Pods are not created
kubectl get pods -n runai
You will get a list of running "pods". All pods should be with status Running or Completed. There could be various reasons why pods are at a different status. Most notably, pods use Run:AI images which are downloaded from the web. If your company employs an outbound firewall, you may need to open the urls and ports mentioned here
GPU related metrics are not shown
In the Admin portal (app.run.ai) Metrics such as "number of GPUs" and "GPU utilization" do not show
This typically means that there is a disconnect between the Kubernetes pods that require access to GPUs and the NVIDIA software.
This could happen if:
- Connecting GPU data requires a Kubernetes feature gate flag called KubeletPodResources. This feature gate is a default in Kubernetes 1.15, but must be added in older versions of Kubernetes. See https://kubernetes.io/docs/reference/command-line-tools-reference/feature-gates/. Note that Run:AI has been tested on Kubernetes 1.15.
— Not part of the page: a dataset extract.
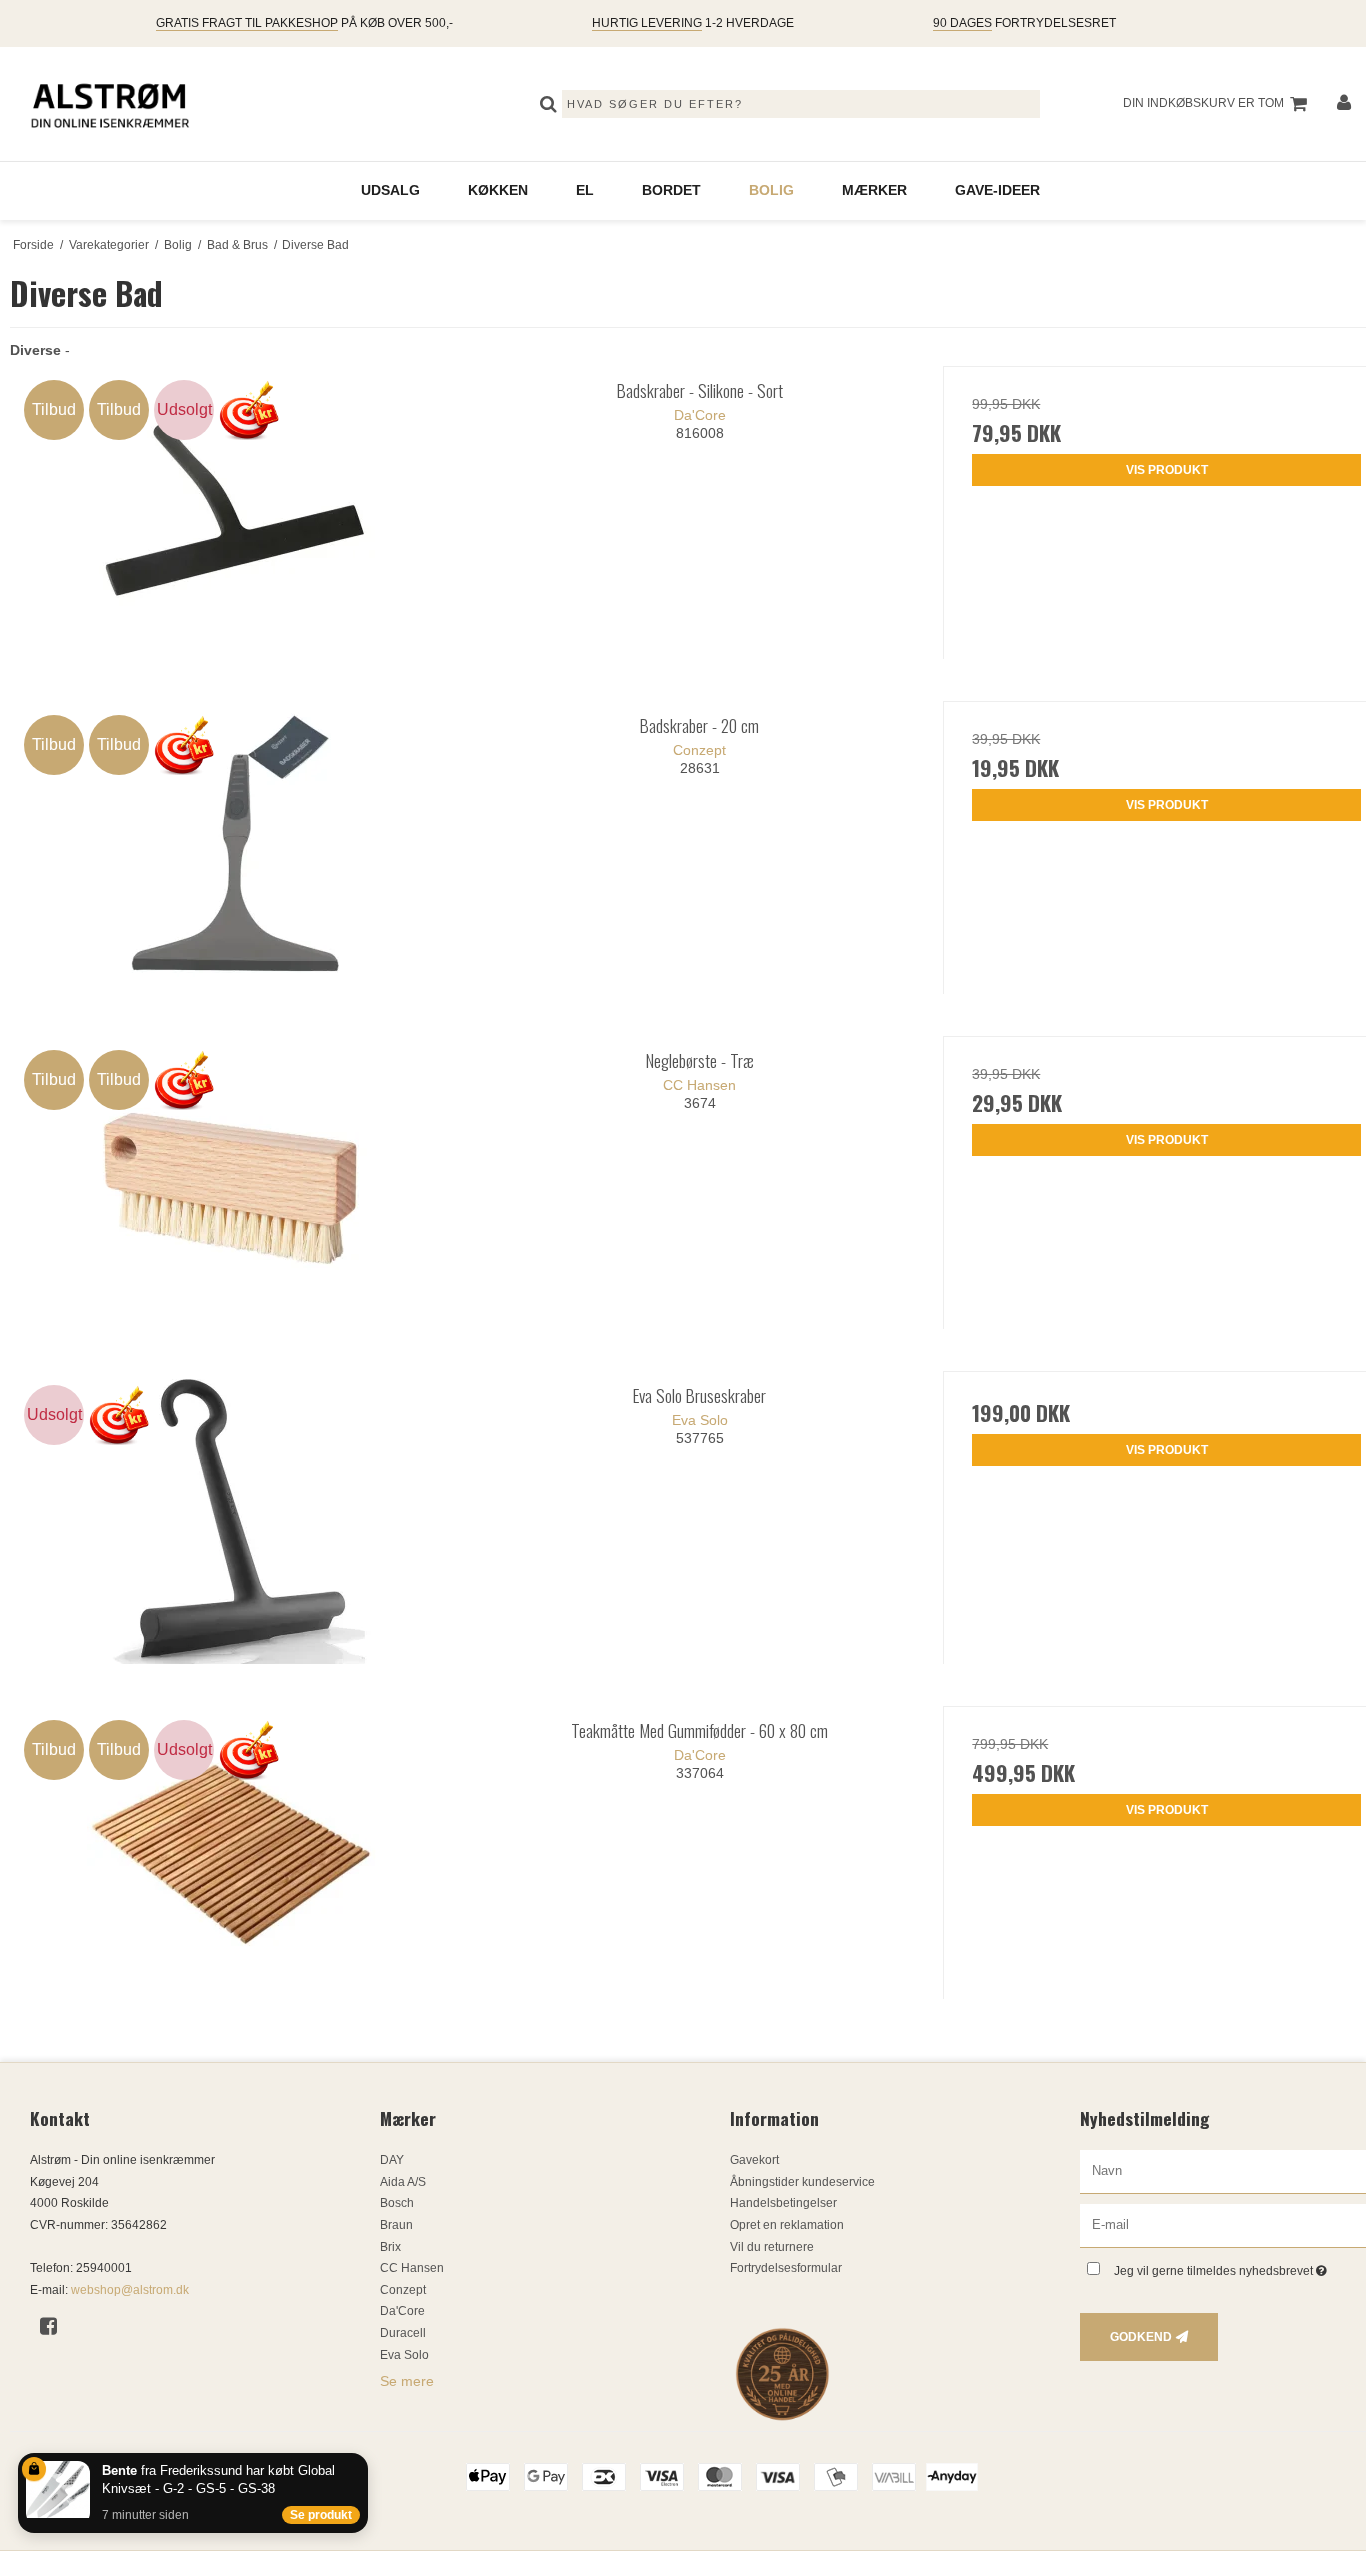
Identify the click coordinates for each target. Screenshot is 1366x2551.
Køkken (498, 190)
- Nvidia perquisites are not installed. See https://support.run.ai/hc/en-us/articles/360010227960-Run-AI-GPU-Cluster-Prerequisites for NVIDIA related prerequisites.
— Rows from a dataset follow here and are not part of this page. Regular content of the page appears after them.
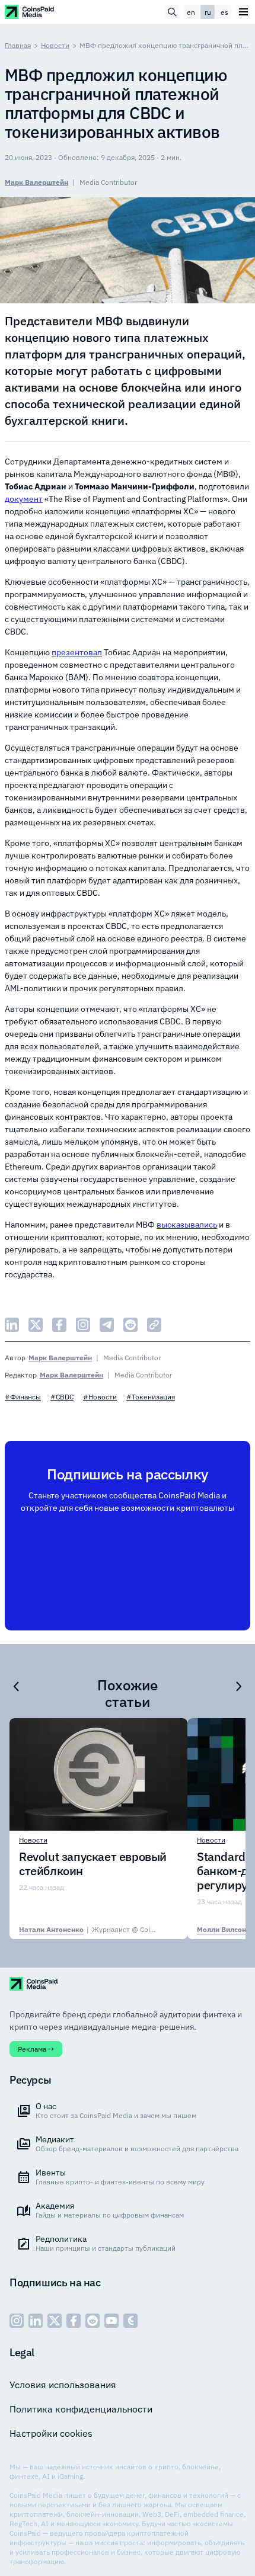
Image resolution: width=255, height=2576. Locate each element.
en (191, 12)
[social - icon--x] (54, 2321)
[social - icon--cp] (130, 2321)
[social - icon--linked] (35, 2321)
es (224, 12)
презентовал (77, 652)
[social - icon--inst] (16, 2321)
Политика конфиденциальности (80, 2409)
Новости (55, 45)
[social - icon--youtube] (111, 2321)
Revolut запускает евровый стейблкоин (93, 1864)
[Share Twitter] (35, 1325)
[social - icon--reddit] (92, 2321)
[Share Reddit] (130, 1325)
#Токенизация (150, 1396)
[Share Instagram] (83, 1325)
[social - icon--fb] (73, 2321)
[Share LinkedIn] (12, 1325)
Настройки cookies (51, 2433)
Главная (18, 45)
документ (24, 499)
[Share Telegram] (107, 1325)
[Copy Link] (154, 1325)
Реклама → (36, 2049)
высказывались (187, 1224)
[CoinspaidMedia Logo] (30, 11)
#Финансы (23, 1396)
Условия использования (62, 2385)
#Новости (100, 1396)
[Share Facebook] (59, 1325)
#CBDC (62, 1396)
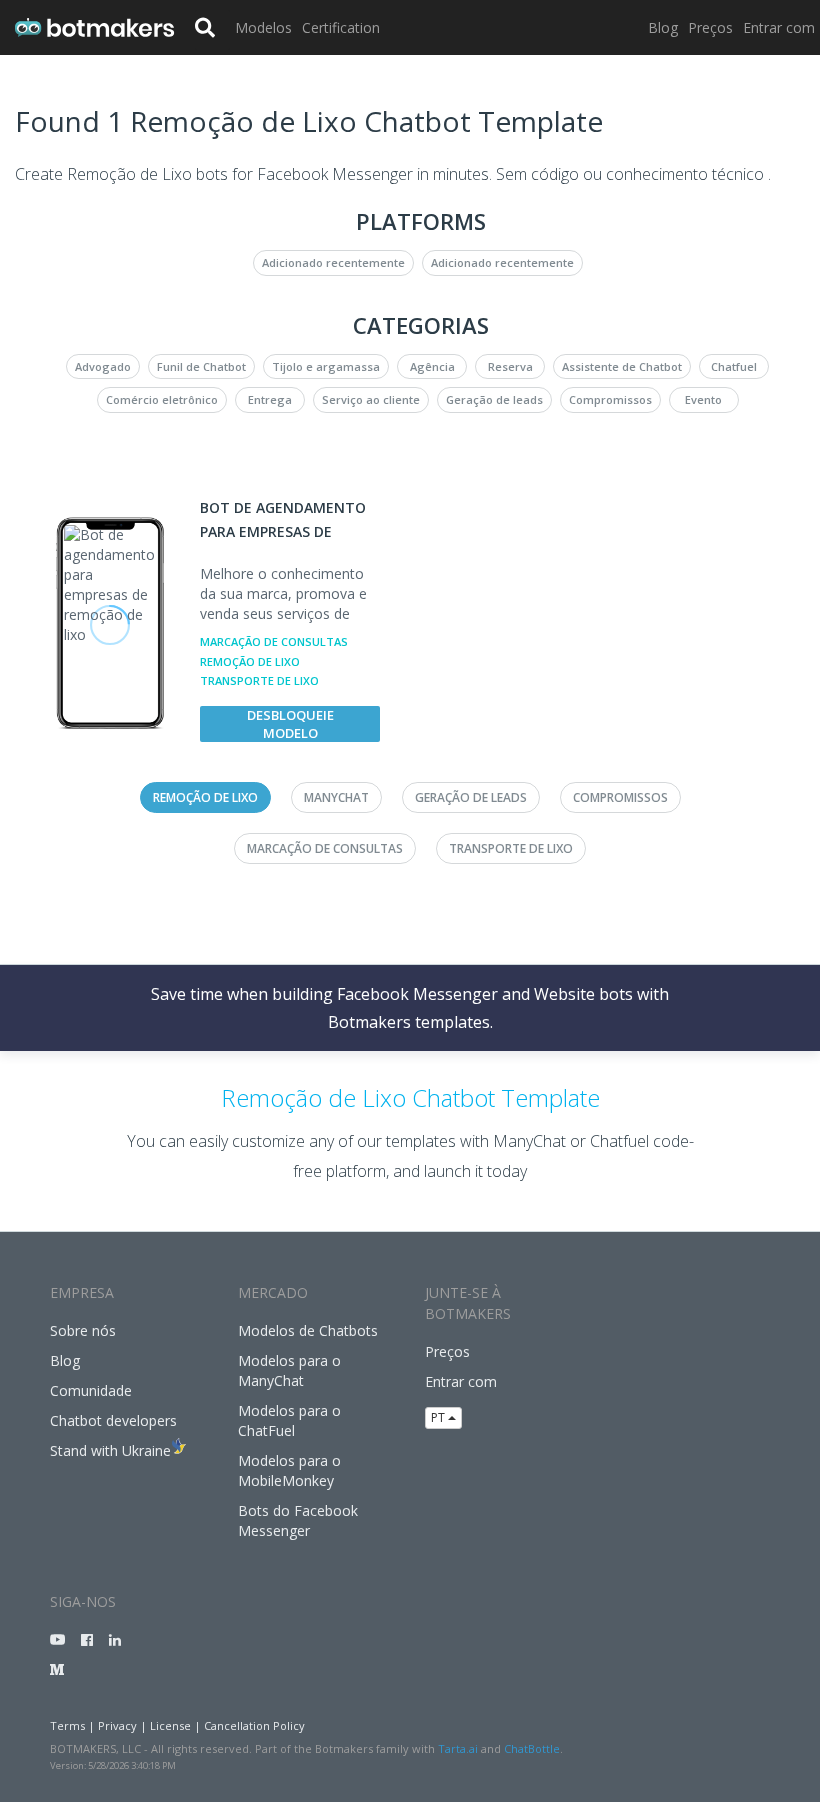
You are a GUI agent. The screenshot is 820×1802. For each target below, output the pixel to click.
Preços (710, 27)
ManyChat (336, 797)
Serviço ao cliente (371, 399)
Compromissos (610, 399)
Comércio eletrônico (162, 399)
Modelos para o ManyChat (289, 1370)
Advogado (103, 366)
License (170, 1725)
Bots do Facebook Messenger (298, 1520)
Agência (432, 366)
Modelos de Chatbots (308, 1330)
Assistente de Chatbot (622, 366)
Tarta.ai (458, 1748)
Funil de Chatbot (201, 366)
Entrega (270, 399)
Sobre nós (83, 1330)
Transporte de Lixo (259, 680)
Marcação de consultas (274, 641)
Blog (663, 27)
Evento (703, 399)
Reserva (510, 366)
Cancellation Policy (254, 1725)
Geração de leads (494, 399)
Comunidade (91, 1390)
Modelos (263, 27)
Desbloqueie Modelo (290, 724)
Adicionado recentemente (333, 262)
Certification (341, 27)
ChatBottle (532, 1748)
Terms (67, 1725)
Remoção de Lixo (250, 661)
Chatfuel (734, 366)
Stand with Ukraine (110, 1450)
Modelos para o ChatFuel (289, 1420)
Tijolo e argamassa (326, 366)
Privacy (117, 1725)
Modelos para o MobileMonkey (289, 1470)
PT (439, 1417)
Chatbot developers (113, 1420)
To verify whether GPU metrics are exported run:
kubectl port-forward -n runai prometheus-runai-prometheus-operator-prometheus-0 9090
Then using your browser go to: http://localhost:9090/. Verify that you see metrics for dcgm_gpu_utilization
If no metrics are shown, you can get to the root cause by running:
kubectl get pods -n runai --selector=app=pod-gpu-metrics-exporter
There should be one gpu metrics exporter per node. For each pod run:
kubectl logs -n runai <name> -c pod-nvidia-gpu-metrics-exporter
Where <name> is the pod-gpu-metrics exporter names from above. The logs should contain further data about the issue
A typical issue may be skipping the prerequisite of installing the Nvidia driver plugin. See here.